Top of PROVIDED DATA

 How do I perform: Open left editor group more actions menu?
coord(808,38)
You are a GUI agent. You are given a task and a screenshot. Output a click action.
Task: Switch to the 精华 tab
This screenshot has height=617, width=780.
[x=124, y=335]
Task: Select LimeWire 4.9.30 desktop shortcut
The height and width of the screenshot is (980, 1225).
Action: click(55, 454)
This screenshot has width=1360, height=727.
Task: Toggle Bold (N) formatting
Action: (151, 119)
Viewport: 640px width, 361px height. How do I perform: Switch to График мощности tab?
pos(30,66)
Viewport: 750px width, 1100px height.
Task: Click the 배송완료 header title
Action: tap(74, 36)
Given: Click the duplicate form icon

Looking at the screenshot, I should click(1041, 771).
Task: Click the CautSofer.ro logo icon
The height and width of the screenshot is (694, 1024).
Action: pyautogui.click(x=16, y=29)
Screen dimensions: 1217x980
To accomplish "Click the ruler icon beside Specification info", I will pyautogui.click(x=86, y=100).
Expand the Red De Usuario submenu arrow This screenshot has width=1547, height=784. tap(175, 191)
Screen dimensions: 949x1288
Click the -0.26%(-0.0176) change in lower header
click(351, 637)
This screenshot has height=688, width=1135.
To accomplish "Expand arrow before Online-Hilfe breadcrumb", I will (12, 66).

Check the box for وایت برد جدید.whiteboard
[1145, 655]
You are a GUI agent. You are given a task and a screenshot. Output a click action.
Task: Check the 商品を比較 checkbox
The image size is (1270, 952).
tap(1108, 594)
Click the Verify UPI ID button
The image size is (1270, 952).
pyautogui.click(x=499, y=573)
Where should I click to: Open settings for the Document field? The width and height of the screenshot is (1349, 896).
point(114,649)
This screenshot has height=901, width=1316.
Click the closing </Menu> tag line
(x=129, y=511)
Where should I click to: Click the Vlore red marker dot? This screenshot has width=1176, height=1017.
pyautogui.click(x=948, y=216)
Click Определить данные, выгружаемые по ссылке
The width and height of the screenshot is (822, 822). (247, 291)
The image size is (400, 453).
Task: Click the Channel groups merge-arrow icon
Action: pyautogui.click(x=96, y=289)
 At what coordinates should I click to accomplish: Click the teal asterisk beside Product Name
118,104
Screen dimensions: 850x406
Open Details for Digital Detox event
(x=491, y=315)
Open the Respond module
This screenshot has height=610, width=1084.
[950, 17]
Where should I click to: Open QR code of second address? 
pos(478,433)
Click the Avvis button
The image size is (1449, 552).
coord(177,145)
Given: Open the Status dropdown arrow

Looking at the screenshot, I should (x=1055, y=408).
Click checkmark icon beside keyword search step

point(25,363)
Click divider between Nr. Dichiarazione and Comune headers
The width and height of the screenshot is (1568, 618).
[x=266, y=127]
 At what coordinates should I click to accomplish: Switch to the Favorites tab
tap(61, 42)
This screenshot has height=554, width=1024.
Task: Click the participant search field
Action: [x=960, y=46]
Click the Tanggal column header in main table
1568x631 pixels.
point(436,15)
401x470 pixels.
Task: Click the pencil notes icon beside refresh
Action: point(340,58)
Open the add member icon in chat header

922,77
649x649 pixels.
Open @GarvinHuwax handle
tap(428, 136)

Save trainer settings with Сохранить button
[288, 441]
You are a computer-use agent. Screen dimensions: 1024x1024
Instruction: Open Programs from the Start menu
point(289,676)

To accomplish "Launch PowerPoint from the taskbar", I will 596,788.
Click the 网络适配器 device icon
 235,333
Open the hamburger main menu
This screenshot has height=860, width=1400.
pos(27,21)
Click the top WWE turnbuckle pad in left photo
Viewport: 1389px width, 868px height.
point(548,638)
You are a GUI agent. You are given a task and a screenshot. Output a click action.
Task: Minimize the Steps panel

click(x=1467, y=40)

Bottom of PROVIDED DATA

- _TASK REQUIREMENTS_: Each entry in the data must be copied exactly.

- _EXERCISE SOLUTION_:
 How do I perform: Open left editor group more actions menu?
coord(808,38)
You are a GUI agent. You are given a task and a screenshot. Output a click action.
Task: Switch to the 精华 tab
This screenshot has height=617, width=780.
[x=124, y=335]
Task: Select LimeWire 4.9.30 desktop shortcut
The height and width of the screenshot is (980, 1225).
Action: click(55, 454)
This screenshot has width=1360, height=727.
Task: Toggle Bold (N) formatting
Action: (151, 119)
Viewport: 640px width, 361px height. How do I perform: Switch to График мощности tab?
pos(30,66)
Viewport: 750px width, 1100px height.
Task: Click the 배송완료 header title
Action: tap(74, 36)
Given: Click the duplicate form icon

Looking at the screenshot, I should click(1041, 771).
Task: Click the CautSofer.ro logo icon
The height and width of the screenshot is (694, 1024).
Action: pyautogui.click(x=16, y=29)
Screen dimensions: 1217x980
To accomplish "Click the ruler icon beside Specification info", I will pyautogui.click(x=86, y=100).
Expand the Red De Usuario submenu arrow This screenshot has width=1547, height=784. tap(175, 191)
Screen dimensions: 949x1288
Click the -0.26%(-0.0176) change in lower header
click(351, 637)
This screenshot has height=688, width=1135.
To accomplish "Expand arrow before Online-Hilfe breadcrumb", I will (12, 66).

Check the box for وایت برد جدید.whiteboard
[1145, 655]
You are a GUI agent. You are given a task and a screenshot. Output a click action.
Task: Check the 商品を比較 checkbox
The image size is (1270, 952).
tap(1108, 594)
Click the Verify UPI ID button
The image size is (1270, 952).
pyautogui.click(x=499, y=573)
Where should I click to: Open settings for the Document field? The width and height of the screenshot is (1349, 896).
point(114,649)
This screenshot has height=901, width=1316.
Click the closing </Menu> tag line
(x=129, y=511)
Where should I click to: Click the Vlore red marker dot? This screenshot has width=1176, height=1017.
pyautogui.click(x=948, y=216)
Click Определить данные, выгружаемые по ссылке
The width and height of the screenshot is (822, 822). (247, 291)
The image size is (400, 453).
Task: Click the Channel groups merge-arrow icon
Action: pyautogui.click(x=96, y=289)
 At what coordinates should I click to accomplish: Click the teal asterisk beside Product Name
118,104
Screen dimensions: 850x406
Open Details for Digital Detox event
(x=491, y=315)
Open the Respond module
This screenshot has height=610, width=1084.
[950, 17]
Where should I click to: Open QR code of second address? 
pos(478,433)
Click the Avvis button
The image size is (1449, 552).
coord(177,145)
Given: Open the Status dropdown arrow

Looking at the screenshot, I should (x=1055, y=408).
Click checkmark icon beside keyword search step

point(25,363)
Click divider between Nr. Dichiarazione and Comune headers
The width and height of the screenshot is (1568, 618).
[x=266, y=127]
 At what coordinates should I click to accomplish: Switch to the Favorites tab
tap(61, 42)
This screenshot has height=554, width=1024.
Task: Click the participant search field
Action: [x=960, y=46]
Click the Tanggal column header in main table
1568x631 pixels.
point(436,15)
401x470 pixels.
Task: Click the pencil notes icon beside refresh
Action: point(340,58)
Open the add member icon in chat header

922,77
649x649 pixels.
Open @GarvinHuwax handle
tap(428, 136)

Save trainer settings with Сохранить button
[288, 441]
You are a computer-use agent. Screen dimensions: 1024x1024
Instruction: Open Programs from the Start menu
point(289,676)

To accomplish "Launch PowerPoint from the taskbar", I will 596,788.
Click the 网络适配器 device icon
 235,333
Open the hamburger main menu
This screenshot has height=860, width=1400.
pos(27,21)
Click the top WWE turnbuckle pad in left photo
Viewport: 1389px width, 868px height.
point(548,638)
You are a GUI agent. You are given a task and a screenshot. Output a click action.
Task: Minimize the Steps panel

click(x=1467, y=40)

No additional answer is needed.